#### TASK DIRECTIONS
Report how many lines of the following entries include the string "computer"; respond with the number alone.
[AVAILABLE DATA Boundary: Start]
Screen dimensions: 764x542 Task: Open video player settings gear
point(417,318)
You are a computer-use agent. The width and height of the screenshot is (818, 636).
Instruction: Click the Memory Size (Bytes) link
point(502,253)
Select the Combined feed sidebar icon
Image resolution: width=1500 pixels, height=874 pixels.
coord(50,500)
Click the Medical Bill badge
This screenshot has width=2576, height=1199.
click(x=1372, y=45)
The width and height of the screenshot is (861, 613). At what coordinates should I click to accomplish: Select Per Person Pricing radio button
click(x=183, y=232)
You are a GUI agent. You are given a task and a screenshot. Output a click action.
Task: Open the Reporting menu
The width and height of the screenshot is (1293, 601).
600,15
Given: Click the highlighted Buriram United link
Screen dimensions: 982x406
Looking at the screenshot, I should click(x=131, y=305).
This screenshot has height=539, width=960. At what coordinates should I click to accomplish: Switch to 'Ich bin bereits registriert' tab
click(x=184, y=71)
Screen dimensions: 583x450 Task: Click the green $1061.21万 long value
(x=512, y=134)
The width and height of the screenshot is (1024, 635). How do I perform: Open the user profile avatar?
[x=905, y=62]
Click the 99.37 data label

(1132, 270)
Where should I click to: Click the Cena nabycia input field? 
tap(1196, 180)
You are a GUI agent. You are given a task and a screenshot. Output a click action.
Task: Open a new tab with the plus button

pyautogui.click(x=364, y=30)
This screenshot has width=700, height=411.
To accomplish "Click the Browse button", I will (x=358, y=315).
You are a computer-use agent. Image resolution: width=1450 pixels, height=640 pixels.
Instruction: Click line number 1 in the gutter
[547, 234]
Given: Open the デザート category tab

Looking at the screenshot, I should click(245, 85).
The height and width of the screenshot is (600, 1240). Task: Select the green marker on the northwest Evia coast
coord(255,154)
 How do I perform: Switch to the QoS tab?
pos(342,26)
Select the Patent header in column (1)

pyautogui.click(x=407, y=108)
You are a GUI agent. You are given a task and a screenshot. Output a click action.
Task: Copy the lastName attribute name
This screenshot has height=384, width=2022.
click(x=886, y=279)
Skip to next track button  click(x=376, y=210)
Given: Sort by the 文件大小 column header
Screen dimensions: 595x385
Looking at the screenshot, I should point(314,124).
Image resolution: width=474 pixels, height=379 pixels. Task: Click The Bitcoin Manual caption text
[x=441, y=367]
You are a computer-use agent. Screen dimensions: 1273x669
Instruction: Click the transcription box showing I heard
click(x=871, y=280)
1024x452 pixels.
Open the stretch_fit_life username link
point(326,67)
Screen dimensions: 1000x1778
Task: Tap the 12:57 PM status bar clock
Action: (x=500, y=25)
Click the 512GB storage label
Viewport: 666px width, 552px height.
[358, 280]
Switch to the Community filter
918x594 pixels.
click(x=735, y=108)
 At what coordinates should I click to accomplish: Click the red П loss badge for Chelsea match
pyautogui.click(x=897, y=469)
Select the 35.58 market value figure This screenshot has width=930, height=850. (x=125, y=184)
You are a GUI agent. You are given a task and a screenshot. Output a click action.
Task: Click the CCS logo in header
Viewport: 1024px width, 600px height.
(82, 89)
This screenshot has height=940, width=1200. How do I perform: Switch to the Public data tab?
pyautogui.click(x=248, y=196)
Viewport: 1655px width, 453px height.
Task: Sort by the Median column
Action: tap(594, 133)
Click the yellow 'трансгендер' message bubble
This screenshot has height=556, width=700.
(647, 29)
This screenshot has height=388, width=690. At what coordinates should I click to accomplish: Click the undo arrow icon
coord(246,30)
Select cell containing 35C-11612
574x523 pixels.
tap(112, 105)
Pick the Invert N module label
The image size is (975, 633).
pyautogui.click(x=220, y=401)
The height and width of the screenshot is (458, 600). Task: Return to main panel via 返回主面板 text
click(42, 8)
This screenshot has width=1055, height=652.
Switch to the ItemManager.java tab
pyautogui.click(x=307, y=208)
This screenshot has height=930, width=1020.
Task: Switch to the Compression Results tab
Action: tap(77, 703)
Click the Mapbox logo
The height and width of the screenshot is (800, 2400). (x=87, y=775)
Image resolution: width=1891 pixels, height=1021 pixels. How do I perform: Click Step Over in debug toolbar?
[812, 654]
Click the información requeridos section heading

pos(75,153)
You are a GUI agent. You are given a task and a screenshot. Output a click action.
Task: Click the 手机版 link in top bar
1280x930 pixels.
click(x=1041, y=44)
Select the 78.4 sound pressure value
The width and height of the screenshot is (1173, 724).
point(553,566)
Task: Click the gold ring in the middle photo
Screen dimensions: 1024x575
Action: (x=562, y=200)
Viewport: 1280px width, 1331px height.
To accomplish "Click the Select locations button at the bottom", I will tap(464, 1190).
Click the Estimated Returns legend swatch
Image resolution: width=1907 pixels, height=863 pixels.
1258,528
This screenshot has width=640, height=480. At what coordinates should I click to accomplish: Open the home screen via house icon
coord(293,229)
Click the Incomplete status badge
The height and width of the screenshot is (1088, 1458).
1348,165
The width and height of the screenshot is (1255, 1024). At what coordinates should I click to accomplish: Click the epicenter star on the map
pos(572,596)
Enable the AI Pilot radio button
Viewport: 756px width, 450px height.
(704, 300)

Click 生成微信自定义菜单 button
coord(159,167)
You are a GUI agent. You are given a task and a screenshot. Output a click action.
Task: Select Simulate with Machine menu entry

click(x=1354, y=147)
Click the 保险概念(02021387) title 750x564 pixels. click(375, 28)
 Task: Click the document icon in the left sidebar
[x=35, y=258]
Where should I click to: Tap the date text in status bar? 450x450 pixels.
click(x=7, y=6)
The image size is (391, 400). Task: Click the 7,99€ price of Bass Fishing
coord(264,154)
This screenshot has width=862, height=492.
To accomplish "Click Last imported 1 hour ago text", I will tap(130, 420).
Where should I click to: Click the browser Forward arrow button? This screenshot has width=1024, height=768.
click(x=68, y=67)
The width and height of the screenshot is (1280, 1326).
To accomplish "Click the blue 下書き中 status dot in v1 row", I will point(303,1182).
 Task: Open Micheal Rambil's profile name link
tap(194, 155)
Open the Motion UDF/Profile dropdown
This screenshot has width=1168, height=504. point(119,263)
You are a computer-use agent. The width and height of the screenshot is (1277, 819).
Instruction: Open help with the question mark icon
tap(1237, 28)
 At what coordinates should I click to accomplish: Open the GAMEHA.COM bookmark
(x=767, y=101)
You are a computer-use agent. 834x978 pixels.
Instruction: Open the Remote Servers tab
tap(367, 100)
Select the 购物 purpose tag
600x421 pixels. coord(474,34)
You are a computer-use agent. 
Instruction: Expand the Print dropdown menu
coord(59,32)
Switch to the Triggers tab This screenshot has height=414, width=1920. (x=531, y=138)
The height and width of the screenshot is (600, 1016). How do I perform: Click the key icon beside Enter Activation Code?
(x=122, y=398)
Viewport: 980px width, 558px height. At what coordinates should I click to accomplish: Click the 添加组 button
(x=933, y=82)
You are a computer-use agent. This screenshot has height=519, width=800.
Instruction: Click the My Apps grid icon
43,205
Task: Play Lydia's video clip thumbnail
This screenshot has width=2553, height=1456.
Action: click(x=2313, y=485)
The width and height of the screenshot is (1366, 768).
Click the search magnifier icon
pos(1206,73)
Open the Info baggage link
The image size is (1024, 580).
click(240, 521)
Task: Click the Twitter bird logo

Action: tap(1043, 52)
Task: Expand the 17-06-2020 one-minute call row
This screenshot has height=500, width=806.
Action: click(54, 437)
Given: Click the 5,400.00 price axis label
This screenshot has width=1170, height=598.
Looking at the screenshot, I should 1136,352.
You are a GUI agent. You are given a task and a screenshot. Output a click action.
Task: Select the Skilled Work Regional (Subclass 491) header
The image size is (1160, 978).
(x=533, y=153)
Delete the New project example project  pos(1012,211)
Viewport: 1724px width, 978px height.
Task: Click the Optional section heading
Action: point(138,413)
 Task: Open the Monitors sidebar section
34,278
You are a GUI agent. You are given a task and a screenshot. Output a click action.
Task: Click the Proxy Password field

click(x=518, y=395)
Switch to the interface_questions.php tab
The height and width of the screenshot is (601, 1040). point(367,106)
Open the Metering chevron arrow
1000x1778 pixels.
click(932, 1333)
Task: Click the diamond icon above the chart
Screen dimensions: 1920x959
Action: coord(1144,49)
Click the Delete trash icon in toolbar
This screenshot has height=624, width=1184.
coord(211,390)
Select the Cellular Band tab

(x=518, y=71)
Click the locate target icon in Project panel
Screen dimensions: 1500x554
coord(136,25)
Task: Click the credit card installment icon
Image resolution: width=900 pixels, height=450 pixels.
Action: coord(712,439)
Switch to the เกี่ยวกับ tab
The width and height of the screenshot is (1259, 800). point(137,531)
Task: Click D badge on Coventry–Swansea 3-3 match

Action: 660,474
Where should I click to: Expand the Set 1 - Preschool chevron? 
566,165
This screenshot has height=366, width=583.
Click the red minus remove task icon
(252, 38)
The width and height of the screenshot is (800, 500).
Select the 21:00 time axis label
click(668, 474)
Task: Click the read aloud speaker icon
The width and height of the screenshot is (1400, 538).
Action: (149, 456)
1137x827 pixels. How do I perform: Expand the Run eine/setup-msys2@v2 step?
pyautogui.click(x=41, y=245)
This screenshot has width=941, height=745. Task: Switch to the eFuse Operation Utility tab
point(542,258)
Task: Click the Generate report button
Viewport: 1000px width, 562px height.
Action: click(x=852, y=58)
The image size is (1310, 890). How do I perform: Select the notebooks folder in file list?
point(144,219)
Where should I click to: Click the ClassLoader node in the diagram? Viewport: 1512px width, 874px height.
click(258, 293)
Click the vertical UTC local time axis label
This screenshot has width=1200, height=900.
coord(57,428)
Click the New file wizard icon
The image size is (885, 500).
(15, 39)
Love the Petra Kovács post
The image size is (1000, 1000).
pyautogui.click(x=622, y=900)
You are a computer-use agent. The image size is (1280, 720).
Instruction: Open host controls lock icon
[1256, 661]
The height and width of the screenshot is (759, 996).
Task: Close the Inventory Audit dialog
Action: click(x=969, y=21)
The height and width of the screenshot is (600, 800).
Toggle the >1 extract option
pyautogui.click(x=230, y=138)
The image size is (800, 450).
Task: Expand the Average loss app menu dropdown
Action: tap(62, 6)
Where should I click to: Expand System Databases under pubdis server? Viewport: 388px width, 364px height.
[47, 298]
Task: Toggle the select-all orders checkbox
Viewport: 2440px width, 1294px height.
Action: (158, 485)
[AVAILABLE DATA Boundary: End]
#### OUTPUT BELOW
8